Stefan Zweig considérait que la biographie qu’il avait entreprise de Balzac serait son oeuvre capitale. Il y travailla pendant dix ans accumulant les documents, reprenant inlassablement - comme le faisait Balzac lui-même- les textes qu’il avait rédigés, découvrant sans cesse d’autres nouveaux aspects du sujet. En 1933, face à la montée du nazisme, il s’enfuit à Londres, puis au Brésil, laissant tout derrière lui, y compris ce manuscrit inachevé. Quand il se suicide en 1942, son éditeur et ami, Richard Friedenthal, reprend les documents éparpillés en divers lieux, les rassemble et accomplit un long travail de révision dès 1943, au milieu des bombes.
La comédie humaine
Et c’est vraiment une somme que cette biographie de Balzac ! Stefan Zweig nous amène dans ce livre énorme à la découverte de l’homme physique avec ses faiblesses, ses vanités, ses outrances, et de l’écrivain soulignant sa force de travail et sa puissance visionnaire. C’est ainsi qu’il a pu créer en un temps record, en vingt ans, et au prix d’un travail de Titan, un univers reproduisant la société de son temps, avec la représentation, du haut en bas de l’échelle, de toutes les classes sociales, de tous les métiers et la peinture de la nature humaine dans tous ses aspects psychologiques, dans toute son infinie variété. Un Démiurge ! Balzac est conscient du caractère unique de son oeuvre et de son immensité. C’est ainsi qu’il écrit, avec lucidité, dans la préface réunissant ses romans :
L’immensité d’un plan qui embrasse à la fois l’histoire et la critique de la société, l’analyse de ses maux et la discussion de ses principes, m’autorise, je crois, à donner à mon ouvrage le titre sous lequel il paraît aujourd’hui : La Comédie humaine. Est-ce ambitieux ? N’est-ce que juste ? C’est ce que l’ouvrage terminé, le public décidera.

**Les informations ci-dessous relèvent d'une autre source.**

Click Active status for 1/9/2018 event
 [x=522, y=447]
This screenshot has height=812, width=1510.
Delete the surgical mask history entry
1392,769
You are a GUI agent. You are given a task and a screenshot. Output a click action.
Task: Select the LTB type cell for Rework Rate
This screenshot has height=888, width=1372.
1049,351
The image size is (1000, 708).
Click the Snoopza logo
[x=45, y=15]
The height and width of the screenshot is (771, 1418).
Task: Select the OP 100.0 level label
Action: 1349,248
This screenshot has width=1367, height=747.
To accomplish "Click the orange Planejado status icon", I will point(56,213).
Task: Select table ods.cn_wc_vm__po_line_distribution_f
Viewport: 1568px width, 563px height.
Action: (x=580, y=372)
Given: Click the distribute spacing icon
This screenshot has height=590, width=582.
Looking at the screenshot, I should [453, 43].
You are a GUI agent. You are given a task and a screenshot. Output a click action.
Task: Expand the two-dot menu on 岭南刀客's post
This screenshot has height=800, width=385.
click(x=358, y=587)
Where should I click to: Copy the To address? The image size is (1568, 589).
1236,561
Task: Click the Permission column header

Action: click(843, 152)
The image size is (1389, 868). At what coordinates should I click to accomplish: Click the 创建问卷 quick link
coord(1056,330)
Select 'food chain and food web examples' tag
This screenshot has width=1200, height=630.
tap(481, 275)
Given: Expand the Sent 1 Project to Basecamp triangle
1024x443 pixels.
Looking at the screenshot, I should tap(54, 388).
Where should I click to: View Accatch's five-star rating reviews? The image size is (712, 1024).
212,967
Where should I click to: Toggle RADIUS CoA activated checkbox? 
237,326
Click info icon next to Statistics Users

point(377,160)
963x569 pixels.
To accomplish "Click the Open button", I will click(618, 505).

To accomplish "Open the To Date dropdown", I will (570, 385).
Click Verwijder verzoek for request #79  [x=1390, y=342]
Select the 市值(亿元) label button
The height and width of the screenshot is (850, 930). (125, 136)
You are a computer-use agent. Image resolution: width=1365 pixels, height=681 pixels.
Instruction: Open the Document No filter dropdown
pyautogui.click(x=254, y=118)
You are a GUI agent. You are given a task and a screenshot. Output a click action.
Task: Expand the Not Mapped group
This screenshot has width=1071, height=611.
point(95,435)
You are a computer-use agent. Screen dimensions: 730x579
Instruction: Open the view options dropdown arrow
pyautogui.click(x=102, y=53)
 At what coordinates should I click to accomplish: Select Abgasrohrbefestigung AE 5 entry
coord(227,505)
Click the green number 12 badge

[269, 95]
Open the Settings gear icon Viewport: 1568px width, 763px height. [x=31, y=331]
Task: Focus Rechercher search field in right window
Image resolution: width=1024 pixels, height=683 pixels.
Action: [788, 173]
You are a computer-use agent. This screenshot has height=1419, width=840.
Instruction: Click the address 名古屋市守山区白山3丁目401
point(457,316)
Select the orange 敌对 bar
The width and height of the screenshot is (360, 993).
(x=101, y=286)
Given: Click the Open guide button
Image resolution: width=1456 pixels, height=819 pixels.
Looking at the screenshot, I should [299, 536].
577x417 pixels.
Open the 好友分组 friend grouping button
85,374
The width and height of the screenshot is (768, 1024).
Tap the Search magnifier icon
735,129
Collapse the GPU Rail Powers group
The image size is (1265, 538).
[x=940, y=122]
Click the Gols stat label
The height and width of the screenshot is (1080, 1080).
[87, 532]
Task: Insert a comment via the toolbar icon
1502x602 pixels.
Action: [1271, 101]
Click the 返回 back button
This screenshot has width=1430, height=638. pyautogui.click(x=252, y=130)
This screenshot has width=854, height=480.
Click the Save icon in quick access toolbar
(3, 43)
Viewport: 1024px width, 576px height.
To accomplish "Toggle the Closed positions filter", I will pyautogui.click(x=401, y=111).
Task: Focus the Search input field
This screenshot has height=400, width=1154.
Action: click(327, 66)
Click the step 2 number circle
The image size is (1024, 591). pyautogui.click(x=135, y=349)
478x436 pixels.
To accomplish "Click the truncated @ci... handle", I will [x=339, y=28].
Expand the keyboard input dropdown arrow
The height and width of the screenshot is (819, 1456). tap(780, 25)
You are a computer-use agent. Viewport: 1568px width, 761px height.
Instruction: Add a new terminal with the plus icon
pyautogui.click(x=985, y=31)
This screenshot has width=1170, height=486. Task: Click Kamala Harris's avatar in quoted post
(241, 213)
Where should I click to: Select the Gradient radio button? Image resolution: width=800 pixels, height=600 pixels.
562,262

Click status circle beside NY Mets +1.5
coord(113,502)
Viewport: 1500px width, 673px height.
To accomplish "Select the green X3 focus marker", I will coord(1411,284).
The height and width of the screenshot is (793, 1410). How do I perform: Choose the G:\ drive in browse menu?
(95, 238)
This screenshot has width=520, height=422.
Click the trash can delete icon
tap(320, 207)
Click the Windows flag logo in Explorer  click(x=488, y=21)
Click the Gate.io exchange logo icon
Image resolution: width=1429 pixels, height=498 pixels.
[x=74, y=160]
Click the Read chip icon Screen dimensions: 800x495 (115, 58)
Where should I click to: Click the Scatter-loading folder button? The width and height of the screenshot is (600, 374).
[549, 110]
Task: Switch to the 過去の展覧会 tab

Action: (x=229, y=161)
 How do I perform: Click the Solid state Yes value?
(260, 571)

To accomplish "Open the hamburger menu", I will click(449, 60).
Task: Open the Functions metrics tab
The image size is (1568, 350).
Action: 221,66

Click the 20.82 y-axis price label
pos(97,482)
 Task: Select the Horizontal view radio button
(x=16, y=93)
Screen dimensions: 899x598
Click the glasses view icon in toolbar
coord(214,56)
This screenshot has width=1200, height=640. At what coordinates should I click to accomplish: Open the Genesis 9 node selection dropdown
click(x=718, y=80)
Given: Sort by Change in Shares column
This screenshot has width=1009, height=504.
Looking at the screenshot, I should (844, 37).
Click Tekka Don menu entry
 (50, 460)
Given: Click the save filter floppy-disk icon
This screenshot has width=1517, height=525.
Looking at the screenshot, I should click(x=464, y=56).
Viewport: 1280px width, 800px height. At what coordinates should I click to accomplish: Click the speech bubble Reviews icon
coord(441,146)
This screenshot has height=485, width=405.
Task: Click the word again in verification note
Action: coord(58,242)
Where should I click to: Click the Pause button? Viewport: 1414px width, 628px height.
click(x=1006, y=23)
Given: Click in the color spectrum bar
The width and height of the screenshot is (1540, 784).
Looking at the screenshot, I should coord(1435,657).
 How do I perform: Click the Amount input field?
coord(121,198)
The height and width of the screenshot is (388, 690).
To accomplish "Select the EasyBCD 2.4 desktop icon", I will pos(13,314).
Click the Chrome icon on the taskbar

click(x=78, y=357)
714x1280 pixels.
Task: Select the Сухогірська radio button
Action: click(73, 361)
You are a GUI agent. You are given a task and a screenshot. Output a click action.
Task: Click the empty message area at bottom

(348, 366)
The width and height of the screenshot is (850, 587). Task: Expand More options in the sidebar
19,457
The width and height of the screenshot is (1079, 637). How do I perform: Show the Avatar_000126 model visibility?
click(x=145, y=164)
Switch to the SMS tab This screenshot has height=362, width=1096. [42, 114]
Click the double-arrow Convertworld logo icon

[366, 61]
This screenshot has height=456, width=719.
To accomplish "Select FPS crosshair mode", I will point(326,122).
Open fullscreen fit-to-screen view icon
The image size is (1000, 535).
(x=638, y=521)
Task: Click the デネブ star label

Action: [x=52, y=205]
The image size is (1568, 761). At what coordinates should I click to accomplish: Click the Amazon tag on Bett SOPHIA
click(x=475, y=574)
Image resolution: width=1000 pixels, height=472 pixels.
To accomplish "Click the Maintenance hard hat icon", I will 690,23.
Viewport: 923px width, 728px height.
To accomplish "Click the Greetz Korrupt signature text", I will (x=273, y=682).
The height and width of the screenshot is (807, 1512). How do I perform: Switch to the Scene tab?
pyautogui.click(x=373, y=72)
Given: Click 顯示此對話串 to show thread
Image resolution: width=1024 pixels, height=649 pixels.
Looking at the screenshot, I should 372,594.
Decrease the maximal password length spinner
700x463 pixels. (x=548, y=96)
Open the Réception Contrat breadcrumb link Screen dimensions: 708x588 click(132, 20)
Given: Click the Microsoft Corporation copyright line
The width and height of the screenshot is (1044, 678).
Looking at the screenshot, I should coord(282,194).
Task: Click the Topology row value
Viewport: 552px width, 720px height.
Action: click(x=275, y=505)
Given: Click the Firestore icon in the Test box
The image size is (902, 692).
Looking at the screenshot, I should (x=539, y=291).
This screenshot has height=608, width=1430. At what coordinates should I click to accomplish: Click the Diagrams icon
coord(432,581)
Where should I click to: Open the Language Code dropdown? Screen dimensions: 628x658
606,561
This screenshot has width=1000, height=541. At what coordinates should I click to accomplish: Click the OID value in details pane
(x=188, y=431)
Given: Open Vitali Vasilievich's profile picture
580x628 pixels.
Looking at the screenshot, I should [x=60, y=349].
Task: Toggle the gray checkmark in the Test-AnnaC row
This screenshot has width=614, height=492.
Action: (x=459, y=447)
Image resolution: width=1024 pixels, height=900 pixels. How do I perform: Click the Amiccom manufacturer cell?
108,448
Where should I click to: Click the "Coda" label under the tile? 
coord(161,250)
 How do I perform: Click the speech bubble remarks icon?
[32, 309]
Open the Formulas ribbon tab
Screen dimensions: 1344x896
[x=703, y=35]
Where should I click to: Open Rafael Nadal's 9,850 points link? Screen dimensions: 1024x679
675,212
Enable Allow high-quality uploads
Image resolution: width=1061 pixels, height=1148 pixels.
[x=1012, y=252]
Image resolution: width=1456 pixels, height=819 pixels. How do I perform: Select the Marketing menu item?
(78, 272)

C’est Dante et sa Divine Comédie qui a inspiré à Balzac le titre de la sienne. La comédie humaine n’a pas pu être achevée. La mort interrompt son oeuvre prématurément. Balzac est victime de son incroyable mode de vie ! Il s’éteint à l’âge de 51 ans, épuisé, usé par sa démesure, par le travail incessant, par les nuits sans sommeil à son bureau, la consommation abusive de café, son poids excessif, et ses tourments. Il ne devait pas être de tout repos, en effet, d’être si endetté qu’il lui fallait vivre caché, fuir d’un logement à l’autre pour échapper aux créanciers ou se réfugier en catimini chez des amis ! Mais l’homme a un optimisme et une joie de vivre qui lui permettent de rebondir chaque fois.
L’homme et l’écrivain
Honoré de Balzac dans sa robe de chambre de travail |
Ce que j’ai apprécié dans cette biographie, c’est que Stefan Zweig, malgré son admiration fervente pour Balzac qu’il considère comme le plus grand écrivain de son époque ( et non Victor Hugo ? Cela se discute ! ) n’occulte ni les faiblesses de l’homme qui se répercutent sur l’oeuvre, ni celles de l’écrivain. Il me permet de mieux comprendre pourquoi j’ai parfois des réserves quand je lis certains des romans de Balzac.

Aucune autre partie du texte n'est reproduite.